#### Brief:
For this exercise, repeat exactly the lines below starting at the line holding "Open Account Settings in sidebar" and ending at the line holding "Instruction: Click the", both included, with no extra lines and no pictures.

#### Record excerpts:
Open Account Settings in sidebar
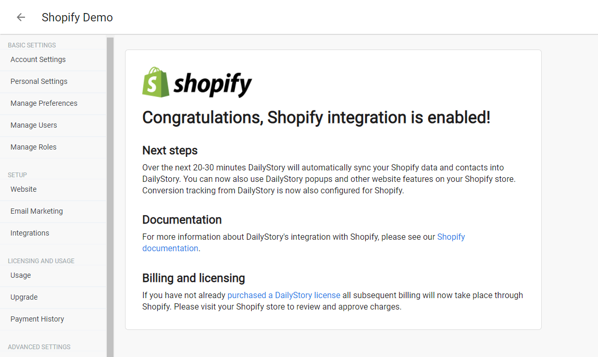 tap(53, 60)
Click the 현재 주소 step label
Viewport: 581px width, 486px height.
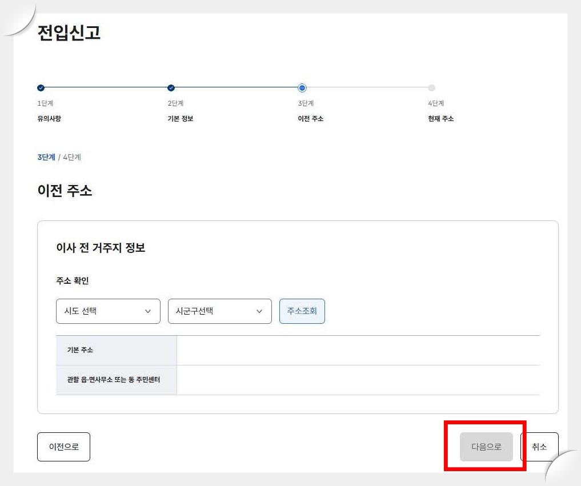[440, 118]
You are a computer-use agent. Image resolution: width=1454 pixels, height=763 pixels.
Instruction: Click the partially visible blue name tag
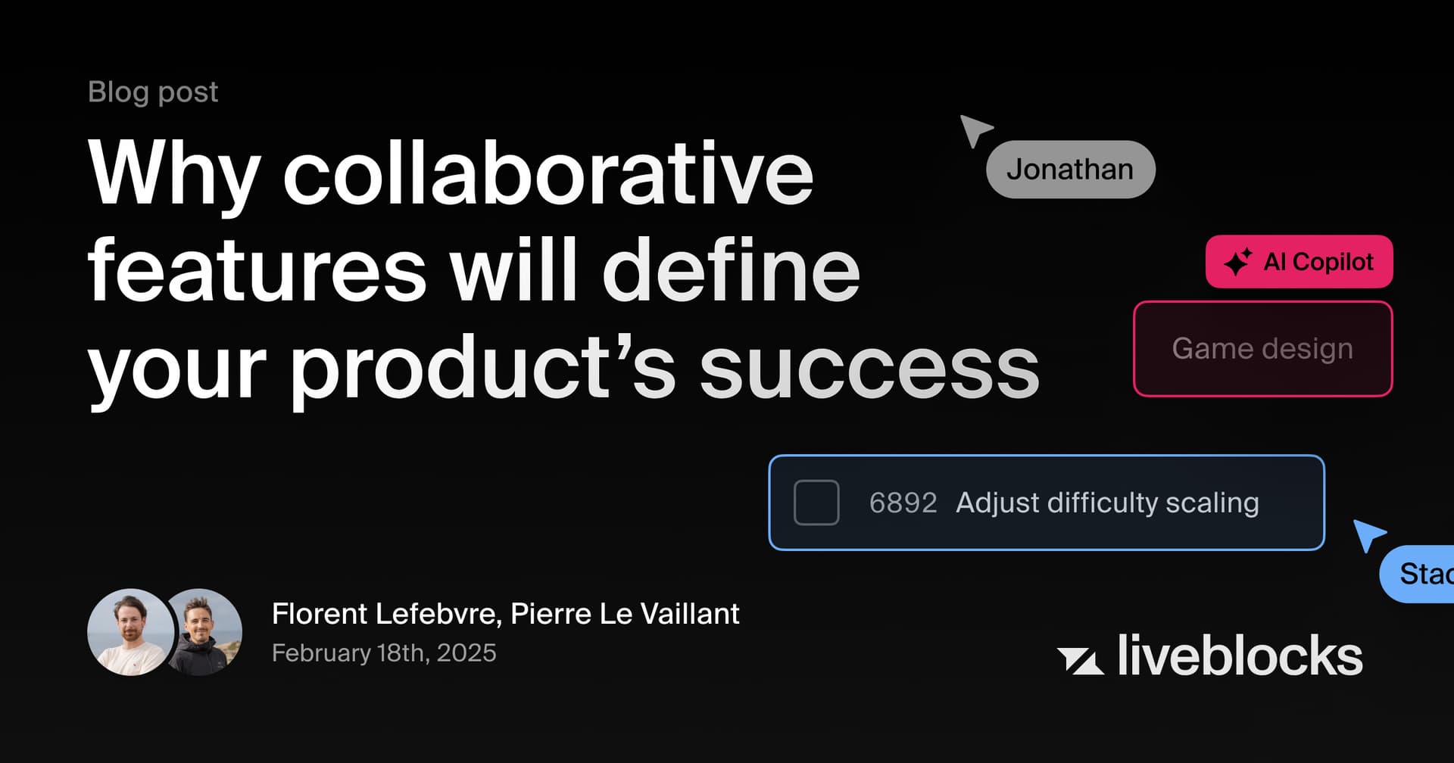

...

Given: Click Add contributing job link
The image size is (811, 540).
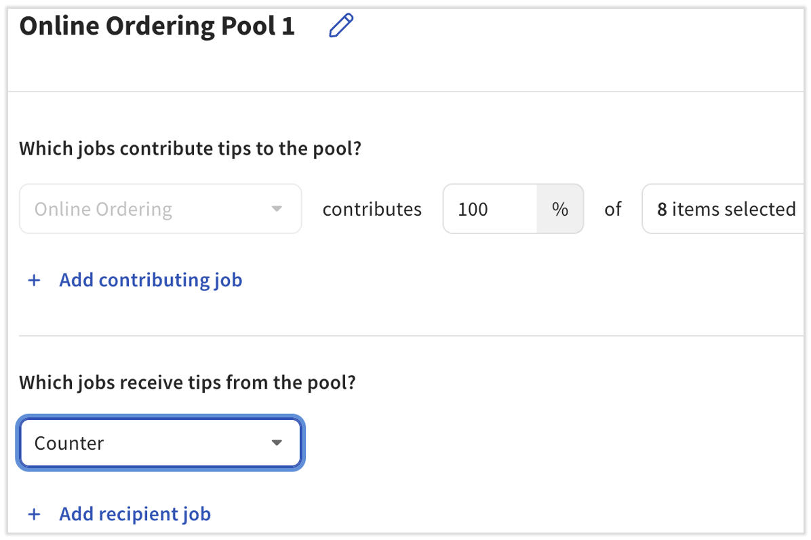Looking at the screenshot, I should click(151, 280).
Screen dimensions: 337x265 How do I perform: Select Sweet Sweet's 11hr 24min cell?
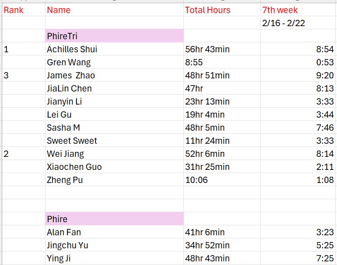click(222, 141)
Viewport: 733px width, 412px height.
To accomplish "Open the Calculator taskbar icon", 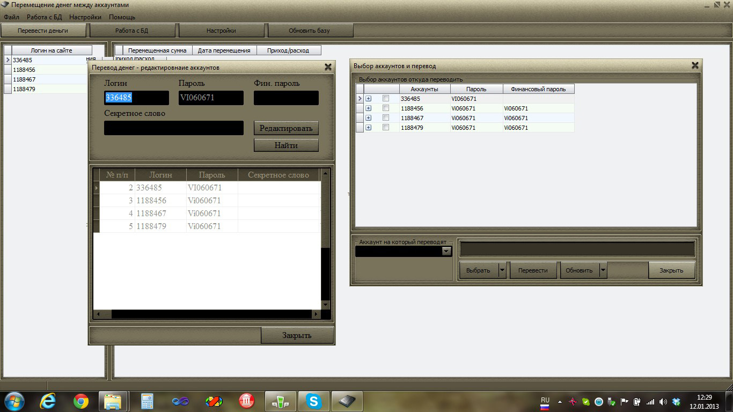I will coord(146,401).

#### Solved exercise:
Open Account Settings in sidebar
 tap(53, 60)
Click the 현재 주소 step label
Viewport: 581px width, 486px height.
[440, 118]
You are a computer-use agent. Image resolution: width=1454 pixels, height=763 pixels.
Instruction: Click the partially visible blue name tag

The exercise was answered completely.